[What you are asked to do]
A complete answer lists every line of the entries below where the string "pages" appears.

⟨

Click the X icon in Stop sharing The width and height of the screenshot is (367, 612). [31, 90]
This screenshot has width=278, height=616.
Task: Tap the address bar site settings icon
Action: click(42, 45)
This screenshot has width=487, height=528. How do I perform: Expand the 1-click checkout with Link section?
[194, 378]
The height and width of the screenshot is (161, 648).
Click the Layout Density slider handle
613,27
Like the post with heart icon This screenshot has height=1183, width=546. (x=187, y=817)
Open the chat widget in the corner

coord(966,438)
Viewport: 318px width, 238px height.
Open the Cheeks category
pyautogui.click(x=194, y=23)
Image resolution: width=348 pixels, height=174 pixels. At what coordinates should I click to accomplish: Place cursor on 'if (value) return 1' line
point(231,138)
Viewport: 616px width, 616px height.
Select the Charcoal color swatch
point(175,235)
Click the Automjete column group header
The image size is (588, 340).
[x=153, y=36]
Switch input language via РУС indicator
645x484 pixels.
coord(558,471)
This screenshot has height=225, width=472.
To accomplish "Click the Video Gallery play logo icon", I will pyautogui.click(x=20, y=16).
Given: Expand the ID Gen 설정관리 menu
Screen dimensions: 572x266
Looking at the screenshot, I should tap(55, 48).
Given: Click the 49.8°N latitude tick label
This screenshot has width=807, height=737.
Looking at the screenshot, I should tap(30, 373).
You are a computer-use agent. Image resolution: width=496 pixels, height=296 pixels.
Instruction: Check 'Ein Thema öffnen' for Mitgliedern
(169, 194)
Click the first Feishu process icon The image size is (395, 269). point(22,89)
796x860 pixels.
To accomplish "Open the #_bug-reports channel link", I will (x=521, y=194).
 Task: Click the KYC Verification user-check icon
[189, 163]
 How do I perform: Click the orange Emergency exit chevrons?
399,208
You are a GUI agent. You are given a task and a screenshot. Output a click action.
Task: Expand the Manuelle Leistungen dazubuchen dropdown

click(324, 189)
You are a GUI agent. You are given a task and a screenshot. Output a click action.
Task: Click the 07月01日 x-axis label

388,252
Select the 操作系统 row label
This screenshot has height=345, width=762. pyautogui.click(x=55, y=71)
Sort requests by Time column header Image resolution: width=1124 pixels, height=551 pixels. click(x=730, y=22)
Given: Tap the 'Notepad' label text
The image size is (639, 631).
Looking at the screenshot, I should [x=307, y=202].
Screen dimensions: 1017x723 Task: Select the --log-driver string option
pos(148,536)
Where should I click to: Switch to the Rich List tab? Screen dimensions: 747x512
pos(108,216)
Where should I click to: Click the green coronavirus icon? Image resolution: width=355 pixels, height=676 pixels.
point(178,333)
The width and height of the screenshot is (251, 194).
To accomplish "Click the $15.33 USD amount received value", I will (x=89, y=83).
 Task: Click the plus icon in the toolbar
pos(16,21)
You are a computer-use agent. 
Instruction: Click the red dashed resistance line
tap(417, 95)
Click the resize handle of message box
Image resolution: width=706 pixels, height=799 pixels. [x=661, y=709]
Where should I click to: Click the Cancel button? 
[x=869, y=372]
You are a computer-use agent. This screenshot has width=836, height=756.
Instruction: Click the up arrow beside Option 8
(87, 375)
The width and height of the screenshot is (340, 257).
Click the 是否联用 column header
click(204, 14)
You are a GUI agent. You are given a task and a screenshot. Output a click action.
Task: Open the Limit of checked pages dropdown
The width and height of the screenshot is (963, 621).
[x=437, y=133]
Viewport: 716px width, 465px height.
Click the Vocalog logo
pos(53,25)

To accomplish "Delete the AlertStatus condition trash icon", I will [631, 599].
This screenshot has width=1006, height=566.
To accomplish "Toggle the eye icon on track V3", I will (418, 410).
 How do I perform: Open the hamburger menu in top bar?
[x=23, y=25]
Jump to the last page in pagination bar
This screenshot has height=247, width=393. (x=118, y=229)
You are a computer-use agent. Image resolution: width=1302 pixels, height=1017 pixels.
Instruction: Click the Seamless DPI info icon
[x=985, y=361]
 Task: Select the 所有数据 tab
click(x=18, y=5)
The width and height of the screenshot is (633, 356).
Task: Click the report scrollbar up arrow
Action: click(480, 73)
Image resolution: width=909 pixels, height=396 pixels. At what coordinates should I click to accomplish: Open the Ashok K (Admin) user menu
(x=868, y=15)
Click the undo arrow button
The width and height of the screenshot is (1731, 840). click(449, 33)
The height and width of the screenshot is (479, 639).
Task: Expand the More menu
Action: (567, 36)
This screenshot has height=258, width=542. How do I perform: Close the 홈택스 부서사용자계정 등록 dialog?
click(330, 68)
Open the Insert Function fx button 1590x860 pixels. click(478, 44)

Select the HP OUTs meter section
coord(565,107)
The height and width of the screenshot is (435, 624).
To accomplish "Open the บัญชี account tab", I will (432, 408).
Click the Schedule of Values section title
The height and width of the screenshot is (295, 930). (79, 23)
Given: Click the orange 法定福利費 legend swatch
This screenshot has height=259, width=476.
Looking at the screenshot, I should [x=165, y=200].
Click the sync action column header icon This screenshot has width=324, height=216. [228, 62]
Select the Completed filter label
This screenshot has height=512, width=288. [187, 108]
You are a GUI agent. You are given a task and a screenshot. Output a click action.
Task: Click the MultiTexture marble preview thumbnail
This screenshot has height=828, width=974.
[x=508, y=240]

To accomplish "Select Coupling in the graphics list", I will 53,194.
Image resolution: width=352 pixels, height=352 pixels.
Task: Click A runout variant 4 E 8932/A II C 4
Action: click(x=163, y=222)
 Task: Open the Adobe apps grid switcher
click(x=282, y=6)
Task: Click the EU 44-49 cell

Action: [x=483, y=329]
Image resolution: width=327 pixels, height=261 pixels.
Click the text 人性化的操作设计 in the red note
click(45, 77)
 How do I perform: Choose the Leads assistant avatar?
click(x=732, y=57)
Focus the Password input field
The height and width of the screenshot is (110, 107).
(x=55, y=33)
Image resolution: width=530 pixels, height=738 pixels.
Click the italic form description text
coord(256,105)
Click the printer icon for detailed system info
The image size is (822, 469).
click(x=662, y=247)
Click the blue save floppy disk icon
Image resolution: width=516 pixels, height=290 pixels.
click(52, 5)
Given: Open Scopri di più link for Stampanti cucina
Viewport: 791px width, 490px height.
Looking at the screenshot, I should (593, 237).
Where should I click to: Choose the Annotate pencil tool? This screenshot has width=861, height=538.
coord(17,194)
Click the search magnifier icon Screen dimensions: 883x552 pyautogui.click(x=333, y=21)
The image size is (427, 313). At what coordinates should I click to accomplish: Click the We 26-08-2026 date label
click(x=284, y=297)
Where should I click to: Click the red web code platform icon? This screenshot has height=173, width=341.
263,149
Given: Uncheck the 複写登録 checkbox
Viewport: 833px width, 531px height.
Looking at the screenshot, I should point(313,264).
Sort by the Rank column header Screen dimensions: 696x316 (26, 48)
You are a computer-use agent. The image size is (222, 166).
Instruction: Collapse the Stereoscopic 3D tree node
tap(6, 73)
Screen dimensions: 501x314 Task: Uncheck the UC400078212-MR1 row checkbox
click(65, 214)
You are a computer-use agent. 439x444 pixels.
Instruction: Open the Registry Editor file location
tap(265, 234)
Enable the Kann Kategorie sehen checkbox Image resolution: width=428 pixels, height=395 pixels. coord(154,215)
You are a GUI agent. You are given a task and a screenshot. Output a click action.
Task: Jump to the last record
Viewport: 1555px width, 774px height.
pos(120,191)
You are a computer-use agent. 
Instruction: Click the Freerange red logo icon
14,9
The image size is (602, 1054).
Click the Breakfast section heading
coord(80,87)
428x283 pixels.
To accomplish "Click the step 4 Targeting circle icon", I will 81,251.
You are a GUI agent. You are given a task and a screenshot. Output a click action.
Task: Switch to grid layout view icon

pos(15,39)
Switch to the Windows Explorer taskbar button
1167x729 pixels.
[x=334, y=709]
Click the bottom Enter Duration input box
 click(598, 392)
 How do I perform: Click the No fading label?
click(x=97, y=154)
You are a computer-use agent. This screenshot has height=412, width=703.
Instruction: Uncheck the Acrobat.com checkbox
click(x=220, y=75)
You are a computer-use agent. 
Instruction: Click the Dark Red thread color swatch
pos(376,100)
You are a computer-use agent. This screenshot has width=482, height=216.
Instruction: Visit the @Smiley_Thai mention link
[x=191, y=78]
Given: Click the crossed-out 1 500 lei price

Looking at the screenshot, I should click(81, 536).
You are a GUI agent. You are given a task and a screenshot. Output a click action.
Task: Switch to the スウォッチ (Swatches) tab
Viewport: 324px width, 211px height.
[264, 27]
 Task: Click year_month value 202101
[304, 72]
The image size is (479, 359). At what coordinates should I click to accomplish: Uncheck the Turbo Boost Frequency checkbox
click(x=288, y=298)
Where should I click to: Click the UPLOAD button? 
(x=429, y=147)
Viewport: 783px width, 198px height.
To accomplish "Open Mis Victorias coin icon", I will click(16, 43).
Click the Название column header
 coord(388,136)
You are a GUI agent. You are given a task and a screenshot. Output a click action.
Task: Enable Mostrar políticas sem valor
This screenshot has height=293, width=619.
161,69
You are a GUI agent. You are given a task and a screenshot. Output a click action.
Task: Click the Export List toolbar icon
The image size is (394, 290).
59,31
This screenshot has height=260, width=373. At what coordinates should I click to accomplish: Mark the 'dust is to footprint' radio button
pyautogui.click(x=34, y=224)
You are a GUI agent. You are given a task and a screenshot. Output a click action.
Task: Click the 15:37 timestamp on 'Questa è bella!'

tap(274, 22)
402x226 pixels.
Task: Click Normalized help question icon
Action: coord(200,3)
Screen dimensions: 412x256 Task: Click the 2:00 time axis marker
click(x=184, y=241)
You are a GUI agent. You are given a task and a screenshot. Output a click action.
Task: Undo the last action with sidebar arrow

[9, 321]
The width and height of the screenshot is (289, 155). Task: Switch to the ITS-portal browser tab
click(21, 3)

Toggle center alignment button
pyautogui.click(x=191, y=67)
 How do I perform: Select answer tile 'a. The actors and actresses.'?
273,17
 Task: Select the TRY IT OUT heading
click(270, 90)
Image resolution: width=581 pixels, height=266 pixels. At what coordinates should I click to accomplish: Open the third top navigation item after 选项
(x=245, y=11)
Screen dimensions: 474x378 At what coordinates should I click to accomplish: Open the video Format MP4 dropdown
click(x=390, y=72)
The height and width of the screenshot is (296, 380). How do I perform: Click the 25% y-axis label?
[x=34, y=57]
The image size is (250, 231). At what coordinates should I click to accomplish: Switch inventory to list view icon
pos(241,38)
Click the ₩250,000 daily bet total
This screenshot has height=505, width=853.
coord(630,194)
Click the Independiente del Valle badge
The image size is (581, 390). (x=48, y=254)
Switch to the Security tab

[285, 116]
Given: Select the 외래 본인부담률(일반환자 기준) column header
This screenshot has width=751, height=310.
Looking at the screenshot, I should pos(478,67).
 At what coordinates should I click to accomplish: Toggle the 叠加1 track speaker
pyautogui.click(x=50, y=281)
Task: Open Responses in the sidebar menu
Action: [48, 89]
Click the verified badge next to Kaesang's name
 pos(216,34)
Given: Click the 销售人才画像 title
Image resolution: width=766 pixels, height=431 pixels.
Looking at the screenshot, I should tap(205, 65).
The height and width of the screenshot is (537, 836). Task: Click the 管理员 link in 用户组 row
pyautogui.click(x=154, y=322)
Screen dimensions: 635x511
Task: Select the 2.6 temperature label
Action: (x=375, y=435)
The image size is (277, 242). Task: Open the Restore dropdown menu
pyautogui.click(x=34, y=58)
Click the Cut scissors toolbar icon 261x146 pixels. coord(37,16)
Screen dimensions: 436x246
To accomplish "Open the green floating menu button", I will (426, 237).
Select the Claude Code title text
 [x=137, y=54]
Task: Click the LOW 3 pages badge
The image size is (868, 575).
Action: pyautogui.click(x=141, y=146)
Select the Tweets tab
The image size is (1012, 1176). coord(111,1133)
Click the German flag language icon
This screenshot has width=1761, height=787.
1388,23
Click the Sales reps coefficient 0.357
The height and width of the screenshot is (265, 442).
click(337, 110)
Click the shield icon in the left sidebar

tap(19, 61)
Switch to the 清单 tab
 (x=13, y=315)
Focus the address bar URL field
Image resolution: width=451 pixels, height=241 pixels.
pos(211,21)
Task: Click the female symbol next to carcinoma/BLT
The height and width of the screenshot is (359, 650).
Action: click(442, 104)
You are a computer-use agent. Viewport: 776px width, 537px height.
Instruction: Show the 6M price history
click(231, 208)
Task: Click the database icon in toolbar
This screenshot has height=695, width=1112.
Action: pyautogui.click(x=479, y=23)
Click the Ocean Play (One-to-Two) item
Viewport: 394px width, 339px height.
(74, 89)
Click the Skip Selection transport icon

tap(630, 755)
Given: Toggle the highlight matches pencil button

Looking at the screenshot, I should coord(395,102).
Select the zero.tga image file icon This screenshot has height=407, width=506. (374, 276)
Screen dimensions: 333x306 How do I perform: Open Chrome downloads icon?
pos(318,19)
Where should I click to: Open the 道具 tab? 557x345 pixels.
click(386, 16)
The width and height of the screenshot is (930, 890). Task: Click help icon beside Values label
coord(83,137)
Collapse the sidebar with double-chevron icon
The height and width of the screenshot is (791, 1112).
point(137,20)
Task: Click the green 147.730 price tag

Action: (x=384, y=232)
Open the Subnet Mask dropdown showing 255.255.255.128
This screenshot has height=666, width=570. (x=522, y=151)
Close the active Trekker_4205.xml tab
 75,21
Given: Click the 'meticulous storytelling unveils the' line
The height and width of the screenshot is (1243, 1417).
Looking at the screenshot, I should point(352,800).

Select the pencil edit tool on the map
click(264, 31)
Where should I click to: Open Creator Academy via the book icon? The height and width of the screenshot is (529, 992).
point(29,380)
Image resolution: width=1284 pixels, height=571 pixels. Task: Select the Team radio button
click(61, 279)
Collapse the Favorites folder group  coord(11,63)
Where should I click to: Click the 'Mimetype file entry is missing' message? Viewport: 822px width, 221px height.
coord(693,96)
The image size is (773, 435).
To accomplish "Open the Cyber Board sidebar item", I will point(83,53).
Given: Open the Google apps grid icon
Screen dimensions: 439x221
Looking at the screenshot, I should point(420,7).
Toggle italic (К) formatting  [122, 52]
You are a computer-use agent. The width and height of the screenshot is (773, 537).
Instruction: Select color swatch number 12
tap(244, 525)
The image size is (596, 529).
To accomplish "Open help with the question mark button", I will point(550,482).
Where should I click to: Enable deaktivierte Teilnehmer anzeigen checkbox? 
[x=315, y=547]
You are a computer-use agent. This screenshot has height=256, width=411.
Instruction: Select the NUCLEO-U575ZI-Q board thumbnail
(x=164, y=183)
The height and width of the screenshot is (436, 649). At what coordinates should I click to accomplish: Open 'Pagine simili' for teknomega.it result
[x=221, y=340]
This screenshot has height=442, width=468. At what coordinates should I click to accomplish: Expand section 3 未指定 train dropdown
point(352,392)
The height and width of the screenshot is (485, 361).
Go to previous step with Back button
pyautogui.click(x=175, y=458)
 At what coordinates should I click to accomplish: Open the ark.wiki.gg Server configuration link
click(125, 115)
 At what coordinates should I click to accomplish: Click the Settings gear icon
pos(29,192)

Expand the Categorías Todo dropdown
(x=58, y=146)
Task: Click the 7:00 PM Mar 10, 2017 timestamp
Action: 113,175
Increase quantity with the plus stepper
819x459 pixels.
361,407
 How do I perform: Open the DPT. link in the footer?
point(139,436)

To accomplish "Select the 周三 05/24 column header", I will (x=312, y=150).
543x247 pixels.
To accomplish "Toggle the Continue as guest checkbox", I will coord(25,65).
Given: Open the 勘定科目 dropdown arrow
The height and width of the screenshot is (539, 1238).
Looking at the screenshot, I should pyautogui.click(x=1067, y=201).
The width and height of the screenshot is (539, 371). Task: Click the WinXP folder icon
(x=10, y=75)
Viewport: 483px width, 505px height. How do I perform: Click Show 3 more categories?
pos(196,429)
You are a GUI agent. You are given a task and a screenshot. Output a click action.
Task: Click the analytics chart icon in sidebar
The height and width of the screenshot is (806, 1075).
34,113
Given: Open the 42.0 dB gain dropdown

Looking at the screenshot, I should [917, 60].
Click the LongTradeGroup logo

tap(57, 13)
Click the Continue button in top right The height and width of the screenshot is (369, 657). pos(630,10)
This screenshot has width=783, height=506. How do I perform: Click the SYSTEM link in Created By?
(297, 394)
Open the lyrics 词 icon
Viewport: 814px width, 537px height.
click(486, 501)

⟩

[Solution to this problem]
Task: Open the Limit of checked pages dropdown
Task: Click the LOW 3 pages badge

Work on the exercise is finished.